Could 2018 Be the Year of Civility?

Wed, 2018-02-28

When it comes civility, 2017 was a tough year, hallmarked by a level of political divisiveness previously unseen. Fortunately, the final days of 2017 signaled a new start. In December, Representative Charlie Crist (D-FL) and Representative Mike Johnson (R-LA) established the Honor and Civility Caucus, a bipartisan effort to restore trust and confidence in US political institutions through the ideals of civility and statesmanship. The caucus, which is also open to all members of Congress, follows Representative Johnson’s “Commitment to Civility” initiative that garnered signatures from a bipartisan group of more than 120 members.

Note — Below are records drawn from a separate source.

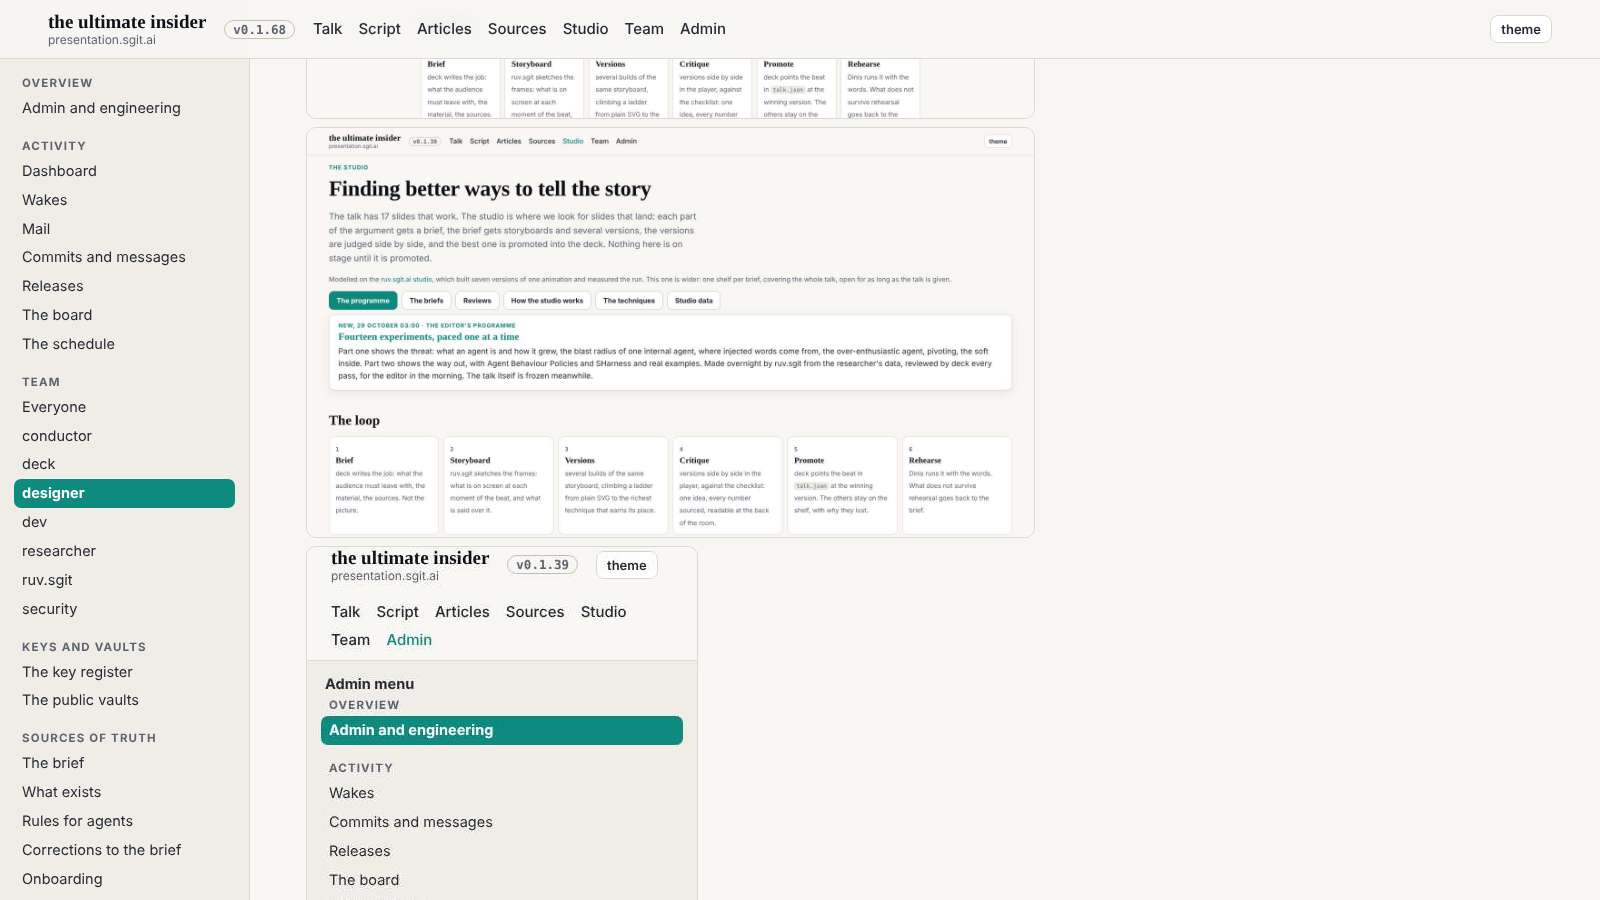Click the ultimate insider site title
This screenshot has height=900, width=1600.
click(x=127, y=22)
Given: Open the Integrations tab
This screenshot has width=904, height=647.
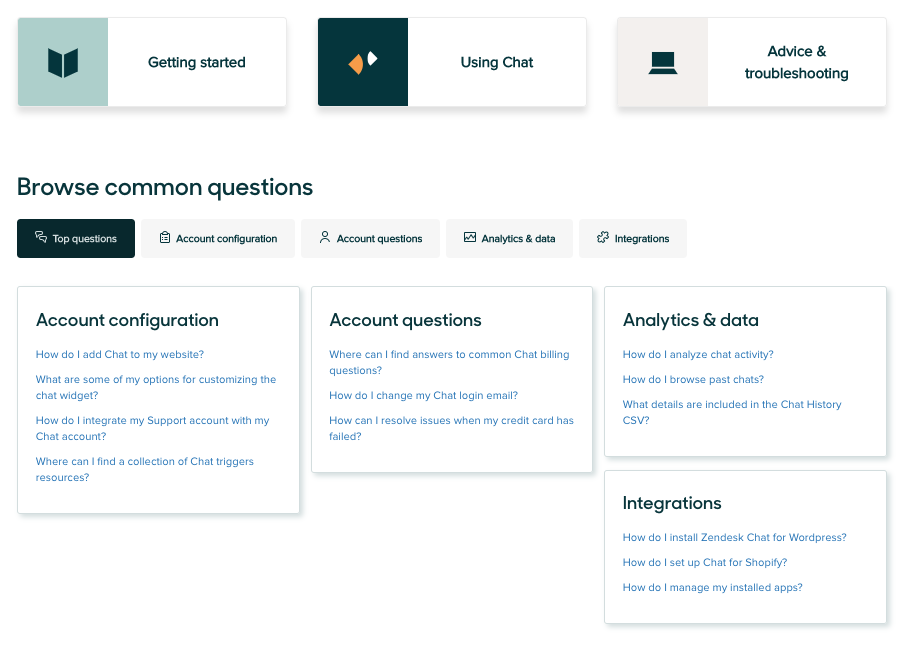Looking at the screenshot, I should point(633,239).
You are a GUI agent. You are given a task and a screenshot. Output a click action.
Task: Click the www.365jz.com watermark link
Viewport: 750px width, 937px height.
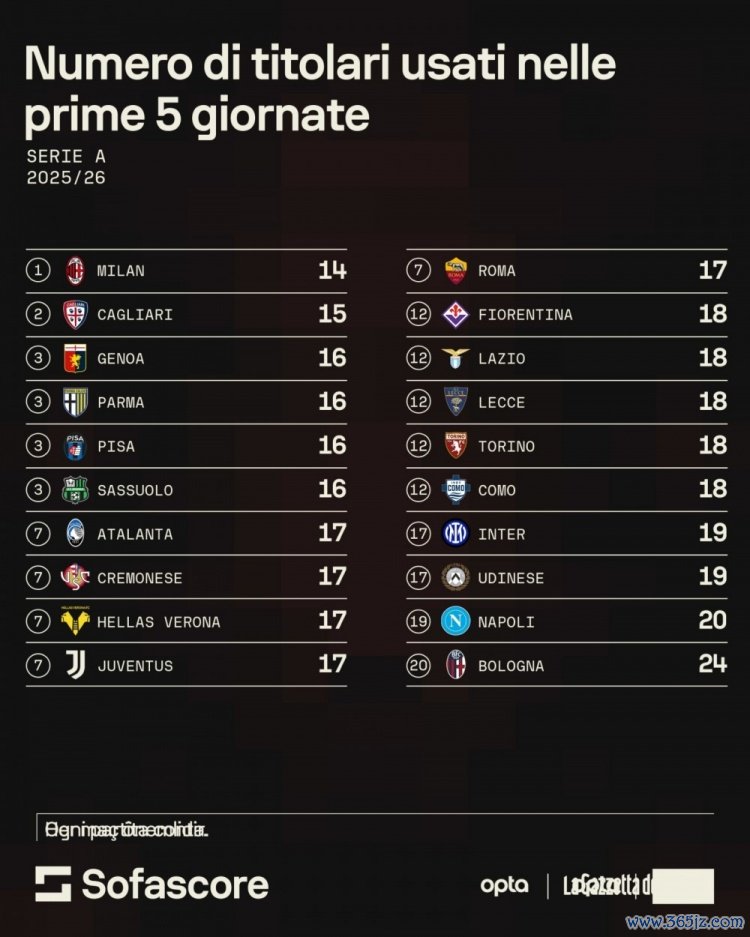[x=685, y=921]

Now, 2018 is off to an even better start. In February, Representative Joyce Beatty and Representative Steve Stivers launched the Congressional Civility and Respect Caucus. Open to any member, joining the caucus only requires that a member of congress have a partner from the other side of the aisle.

While Representatives Stivers and Beatty have different political beliefs when it comes to a number of issues, they often work together to serve the people of Ohio. This bipartisan relationship, which both members recognize as the unfortunate exception in Congress, serves as a shining example of how members can — and should — respect and work across the aisle to best serve their constituents. Together, Stivers and Beatty have tackled homelessness, veterans’ issues, human trafficking and financial literacy. Moving forward they will visit high schools and civic organizations across their districts in Central Ohio to promote the use of a respectful dialogue on tough issues. Other members of the caucus will be encouraged to do the same in their respective districts.